Kolaborasi Lintas Pihak untuk Perlindungan Bentang pertahanan Alam Karhutla tidak dapat ditangani oleh satu pihak. PT REKI memperkuat koordinasi dengan pemerintah pusat dan daerah, Manggala Agni, aparat penegak hukum, Badan Nasional Penanggulangan Bencana (BNPB), Palang Merah Indonesia (PMI), MPA, serta pemangku kepentingan lainnya sesuai mandat masing-masing.

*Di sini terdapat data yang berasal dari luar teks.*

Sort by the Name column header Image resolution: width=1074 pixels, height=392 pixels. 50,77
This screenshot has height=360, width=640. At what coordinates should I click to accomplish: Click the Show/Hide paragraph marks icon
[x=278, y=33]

Kolaborasi mencakup pencegahan, kesiapsiagaan, pertukaran informasi, patroli, dukungan respons, dan pemantauan pascakebakaran. Pemantauan Pascakebakaran dan Pemulihan Berbasis Evaluasi Setelah api dipadamkan, tim tetap memantau area terdampak untuk mencegah penyalaan kembali dan menilai perubahan kondisi vegetasi, habitat, serta kawasan. Hasil pemantauan menjadi dasar evaluasi, perbaikan strategi pencegahan, dan penentuan kebutuhan pemulihan pada setiap lokasi,
Komitmen dan Langkah Lanjutan PT REKI PT REKI berkomitmen menjaga Hutan Harapan sebagai kawasan restorasi ekosistem yang strategis bagi keberlanjutan hutan hujan dataran rendah Sumatra, keanekaragaman hayati, dan kepentingan masyarakat di sekitarnya. Ke depan, PT REKI akan terus memperkuat patroli berbasis risiko, kapasitas deteksi dini, kesiapan personel dan peralatan, keterlibatan masyarakat, pengendalian akses, dokumentasi kejadian, serta koordinasi lintas pihak. Perkembangan kondisi karhutla akan diperbarui berdasarkan verifikasi lapangan dan analisis spasial, dengan mengedepankan transparansi, ketepatan, dan akuntabilitas. “Melindungi Hutan Harapan berarti menjaga warisan hutan hujan dataran rendah Sumatra sekaligus melindungi kepentingan masyarakat hari ini dan generasi mendatang.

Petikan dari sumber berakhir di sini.